#### Task statement
Reproduce the data below with each occurrence of "Screen dimensions" replaced by "Display size". Leave everything else unchanged.

(Item coordinate data)
☆ ☆ ☆ ☆ ☆
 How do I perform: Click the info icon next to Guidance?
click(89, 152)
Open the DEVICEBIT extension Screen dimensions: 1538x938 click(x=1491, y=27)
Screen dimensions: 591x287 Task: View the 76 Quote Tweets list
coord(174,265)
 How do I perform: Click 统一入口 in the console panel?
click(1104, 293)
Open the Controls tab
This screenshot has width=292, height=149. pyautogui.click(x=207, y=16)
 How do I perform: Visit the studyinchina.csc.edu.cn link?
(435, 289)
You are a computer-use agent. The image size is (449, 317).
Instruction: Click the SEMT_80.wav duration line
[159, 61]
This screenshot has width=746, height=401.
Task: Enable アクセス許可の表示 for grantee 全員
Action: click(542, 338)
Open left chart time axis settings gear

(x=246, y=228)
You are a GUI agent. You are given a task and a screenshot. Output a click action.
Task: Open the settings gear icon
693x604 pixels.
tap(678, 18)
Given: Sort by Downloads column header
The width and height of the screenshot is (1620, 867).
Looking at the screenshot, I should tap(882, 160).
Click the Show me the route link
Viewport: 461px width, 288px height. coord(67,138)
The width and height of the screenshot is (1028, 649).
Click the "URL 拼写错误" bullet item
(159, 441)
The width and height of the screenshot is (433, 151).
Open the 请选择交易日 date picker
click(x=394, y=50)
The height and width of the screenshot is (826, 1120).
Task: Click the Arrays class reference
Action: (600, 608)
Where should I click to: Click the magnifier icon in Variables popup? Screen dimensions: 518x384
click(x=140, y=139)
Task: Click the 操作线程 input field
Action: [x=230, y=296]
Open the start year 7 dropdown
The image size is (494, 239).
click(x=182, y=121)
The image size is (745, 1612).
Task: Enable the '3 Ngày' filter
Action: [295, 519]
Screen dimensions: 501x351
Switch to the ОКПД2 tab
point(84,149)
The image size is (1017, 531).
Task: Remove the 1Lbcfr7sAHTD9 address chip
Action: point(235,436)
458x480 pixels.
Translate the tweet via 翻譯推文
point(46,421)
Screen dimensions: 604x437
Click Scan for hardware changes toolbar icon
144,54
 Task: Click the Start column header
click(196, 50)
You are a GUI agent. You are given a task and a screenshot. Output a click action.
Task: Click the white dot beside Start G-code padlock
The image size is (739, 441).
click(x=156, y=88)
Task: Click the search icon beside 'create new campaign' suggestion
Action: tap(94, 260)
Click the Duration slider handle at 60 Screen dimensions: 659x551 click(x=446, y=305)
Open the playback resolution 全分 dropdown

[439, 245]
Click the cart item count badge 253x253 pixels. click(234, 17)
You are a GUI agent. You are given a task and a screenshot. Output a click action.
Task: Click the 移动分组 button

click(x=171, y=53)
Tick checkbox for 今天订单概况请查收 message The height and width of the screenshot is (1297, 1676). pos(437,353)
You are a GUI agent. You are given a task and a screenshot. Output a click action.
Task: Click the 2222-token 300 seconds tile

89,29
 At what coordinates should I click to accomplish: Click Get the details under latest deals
☆ ☆ ☆ ☆ ☆
#### Exercise result
 How do I perform: Click the info icon next to Guidance?
click(89, 152)
Open the DEVICEBIT extension Display size: 1538x938 click(x=1491, y=27)
Display size: 591x287 Task: View the 76 Quote Tweets list
coord(174,265)
 How do I perform: Click 统一入口 in the console panel?
click(1104, 293)
Open the Controls tab
This screenshot has width=292, height=149. pyautogui.click(x=207, y=16)
 How do I perform: Visit the studyinchina.csc.edu.cn link?
(435, 289)
You are a computer-use agent. The image size is (449, 317).
Instruction: Click the SEMT_80.wav duration line
[159, 61]
This screenshot has width=746, height=401.
Task: Enable アクセス許可の表示 for grantee 全員
Action: click(542, 338)
Open left chart time axis settings gear

(x=246, y=228)
You are a GUI agent. You are given a task and a screenshot. Output a click action.
Task: Open the settings gear icon
693x604 pixels.
tap(678, 18)
Given: Sort by Downloads column header
The width and height of the screenshot is (1620, 867).
Looking at the screenshot, I should tap(882, 160).
Click the Show me the route link
Viewport: 461px width, 288px height. coord(67,138)
The width and height of the screenshot is (1028, 649).
Click the "URL 拼写错误" bullet item
(159, 441)
The width and height of the screenshot is (433, 151).
Open the 请选择交易日 date picker
click(x=394, y=50)
The height and width of the screenshot is (826, 1120).
Task: Click the Arrays class reference
Action: (600, 608)
Where should I click to: Click the magnifier icon in Variables popup? Display size: 518x384
click(x=140, y=139)
Task: Click the 操作线程 input field
Action: [x=230, y=296]
Open the start year 7 dropdown
The image size is (494, 239).
click(x=182, y=121)
The image size is (745, 1612).
Task: Enable the '3 Ngày' filter
Action: [295, 519]
Display size: 501x351
Switch to the ОКПД2 tab
point(84,149)
The image size is (1017, 531).
Task: Remove the 1Lbcfr7sAHTD9 address chip
Action: point(235,436)
458x480 pixels.
Translate the tweet via 翻譯推文
point(46,421)
Display size: 604x437
Click Scan for hardware changes toolbar icon
144,54
 Task: Click the Start column header
click(196, 50)
You are a GUI agent. You are given a task and a screenshot. Output a click action.
Task: Click the white dot beside Start G-code padlock
The image size is (739, 441).
click(x=156, y=88)
Task: Click the search icon beside 'create new campaign' suggestion
Action: tap(94, 260)
Click the Duration slider handle at 60 Display size: 659x551 click(x=446, y=305)
Open the playback resolution 全分 dropdown

[439, 245]
Click the cart item count badge 253x253 pixels. click(234, 17)
You are a GUI agent. You are given a task and a screenshot. Output a click action.
Task: Click the 移动分组 button

click(x=171, y=53)
Tick checkbox for 今天订单概况请查收 message The height and width of the screenshot is (1297, 1676). pos(437,353)
You are a GUI agent. You are given a task and a screenshot. Output a click action.
Task: Click the 2222-token 300 seconds tile

89,29
 At what coordinates should I click to accomplish: Click Get the details under latest deals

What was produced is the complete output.